Given instruction A: In the account of Phil's ride below, list the places the back road to Fribourg goes through.
Given instruction B: Continue the account of Phil's ride below from where it stops.

Passage to read:
■ ■ ■ ■
Phil’s ride up to Heudicourt-sous-les-Cotes

Saturday was the day that everyone was to meet up at the hotel we’d booked in Heudicourt-sous-les-Cotes, south of Verdun. Phil was up and about early this morning and after breakfast, and a quick check of his map – Phil likes maps – he set off on his ride north back up through France.

The idea today was he’d try out the route that had been provisionally mapped out for the ride down to Chamonix on Sunday, when everyone would finally arrive at the chalet. Riding back up the valley towards Argentiere Phil headed to Martigny. From there he picked up the autoroute for a few miles before exiting at Aigle for a ride up Route 11 past Leysin and over the Col des Mosses towards Chateau d’Oex, and then on past Gruyeres – home of the cheese – Bulle and then the back road to Fribourg through Corbieres, La Roche and Villarsel to Fribourg.
■ ■ ■ ■
Information supplied:
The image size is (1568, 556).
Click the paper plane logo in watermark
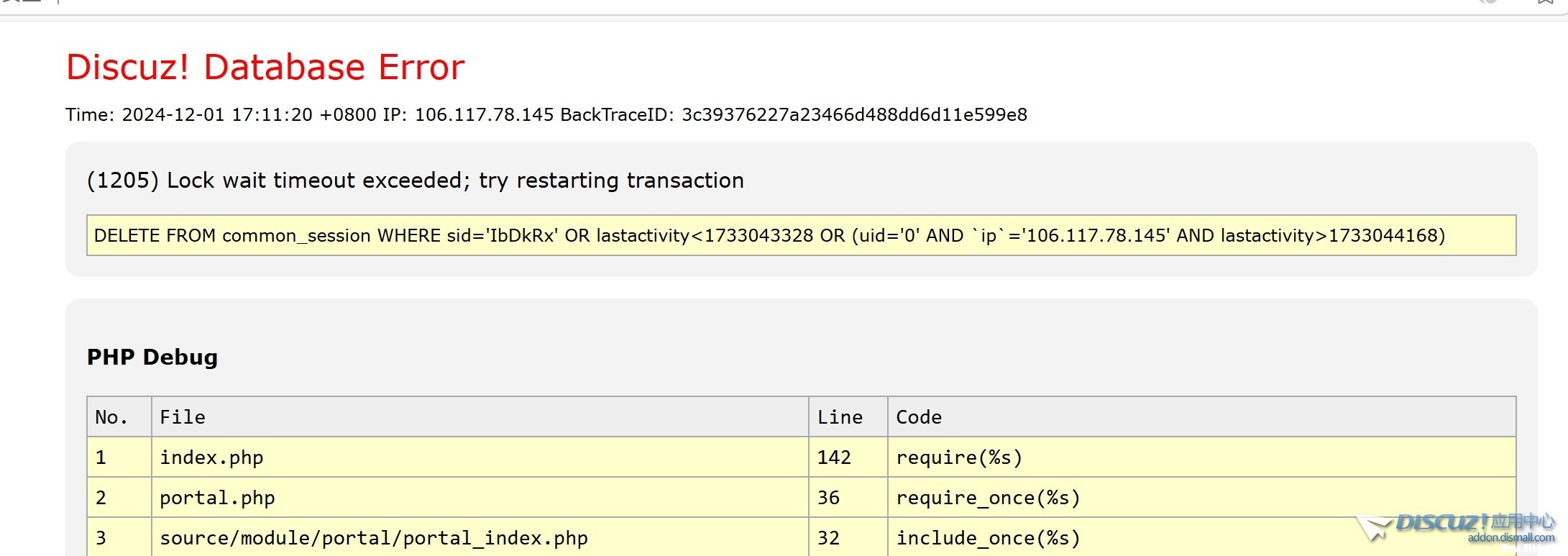coord(1375,527)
■ ■ ■ ■
Task answer A: Corbieres, La Roche, Villarsel

Task answer B:
The first part of this section up to Bulle was very good. The roads were technically demanding in places, with a number of tight downhill hairpins, but the scenery in this area was beautiful to look at. From Fribourg Phil headed up through Murten, Kerzers and Aarberg to Biel. The roads whilst pleasant enough were interrupted by too many villages to get any decent pace on. Grinding through Biel, thankfully aided by his trusty sat nav, he turned north onto the E27/A16 to Tavannes where he turned left onto the road through the Gorges de Pichoux – through Chatelat to Bassecourt. This road was delightful – stunning scenery combined with technically difficult roads.

From Bassecourt he bypassed Delemont and headed up the D432/D41 to Ferrette. A very good road full of long sweepers. From Ferrette he headed up through Altkirch to Cernay with the intention of switching onto the D431/D430 over the Col du Silberloch and Col du Herrenberg to Gerardmer. However the road from Ferrette onwards was slow because of a succession of small villages along the road, all with a 50 km/h limit. He worked out that his idea of riding the D430 and D431 was going to have to be shelved so thrashed his K1200 up the N83 dual carriageway to Colmar where he headed for the D417 to Geradmer over the Col de la Schlucht.

Even with the holiday traffic this is a good road for a bike with a good surface and fairly predictable and well marked bends. The final bit into Gerardmer was shut for roadworks so Phil had to divert south a bit before reaching Gerardmer. He then continued on the D417 to Epinal – a truly good road for his bike with wide sweeping bends and where he could catch up some time. At Epinal he picked up the E23/N57 towards Nancy and from there headed for Toul and Heudicourt-sous-les-Cotes where we had all planned to meet up.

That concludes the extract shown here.